## VPRTempo & VPRTempoQuant - Basic Demo

### By Adam D Hines (https://research.qut.edu.au/qcr/people/adam-hines/)

VPRTempo is based on the following paper, if you use or find this code helpful for your research please consider citing the source:
    
[Adam D Hines, Peter G Stratton, Michael Milford, & Tobias Fischer. "VPRTempo: A Fast Temporally Encoded Spiking Neural Network for Visual Place Recognition. arXiv September 2023](https://arxiv.org/abs/2309.10225)

### Introduction

This is a basic, extremely simplified version of VPRTempo that highlights how images are transformed, spikes and weights are used, and the readout for performance using a model trained using our base system and the Quantized Aware Training (QAT) version. This is a basic, extremely simplified version of VPRTempo that highlights how images are transformed, spikes and weights are used, and the readout for performance. Although the proper implementation is in [PyTorch](https://pytorch.org/), we present a simple NumPy example to get started. As in the paper, we will present a simple example using the [Nordland](https://webdiis.unizar.es/~jmfacil/pr-nordland/#download-dataset) dataset with pre-trained set of weights.

Before starting, make sure the following packages are installed and imported:

In [None]:
# Imprt opencv-python, NumPy, and matplotlib.pyplot
try:
    import cv2
    import numpy as np
    import matplotlib.pyplot as plt
except:
    !pip3 install numpy, opencv-python, matplotlib # pip install if modules not present
    import cv2
    import numpy as np
    import matplotlib.pyplot as plt

Next, we will need to get the pretrained weights for the model. To get them and the other materials for the , we will use [Git Large File Storage](https://git-lfs.com/) to download the required materials. Please ensure you have it downloaded on your local machine prior to running these tutorials.

In [None]:
import subprocess

# Run Git LFS pull command
try:
    result = subprocess.run("git lfs pull", shell=True, check=True, stdout=subprocess.PIPE, stderr=subprocess.PIPE, universal_newlines=True)
    print("Git LFS pull successful.")
except subprocess.CalledProcessError as e:
    print(f"Git LFS pull failed with error:\n{e.stderr}")

### Image processing

Let's have a look at how we process our images to run through VPRTempo.
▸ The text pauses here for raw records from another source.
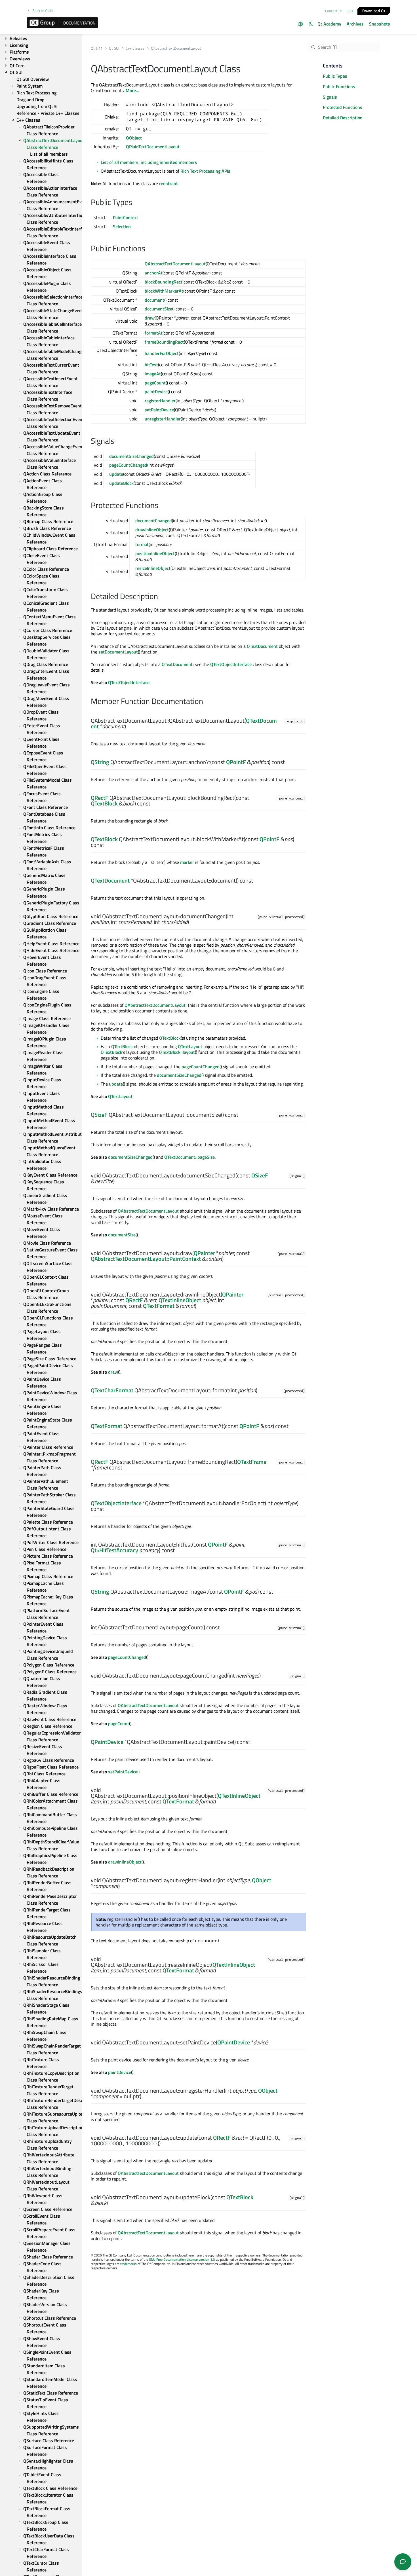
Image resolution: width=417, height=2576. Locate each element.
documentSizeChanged (131, 456)
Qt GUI (114, 48)
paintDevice (156, 391)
We utilize a technique called *patch normalization* to resize input images and normalize the pixel intensities. To start, let's see what the original image looks like before patch normalization.

In [None]:
# Load the input image
raw_img = cv2.imread('./mats/1_BasicDemo/summer.png')
rgb_img = cv2.cvtColor(raw_img, cv2.COLOR_BGR2RGB) # Convert to RGB

# Plot the image
plt.imshow(rgb_img)
plt.title('Nordland Summer')
plt.show()

What we have here is a 360x640 RGB image, which for processing through neural networks is too big (230,400 total pixels). So instead, we'll use patch normalization to reduce the image size down to a grayscale 56x56 image to just 3136 pixels in total.

In [None]:
# Load the patch normalized image
patch_img = np.load('./mats/1_BasicDemo/summer_patchnorm.npy', allow_pickle=True)

# Plot the image
plt.matshow(patch_img)
plt.title('Nordland Summer Patch Normalized')
plt.colorbar(shrink=0.75, label="Pixel intensity")
plt.show()

The reduced image dimensions with patch normalization allows for a decent representation of the full scene, despite the smaller size.

### Convert images to spikes

'Spikes' in the context of VPRTempo are a little different than conventional spiking neural networks. Typically, spikes from image datasets are converted into Poisson spike trains where the pixel intensity determines the number of spikes to propagate throughout a network. VPRTempo only considers each pixel as a single spike, but considers the *amplitude* of the spike to determine the timing within a single timestep - where large amplitudes (high pixel intensity) spike early in a timestep, and vice versa for small amplitudes. 

Let's flatten the patch normalized image into a 1D-array so we can apply our network weights.

In [None]:
# Convert 2D image to a 1D-array
patch_1d = np.reshape(patch_img, (3136,))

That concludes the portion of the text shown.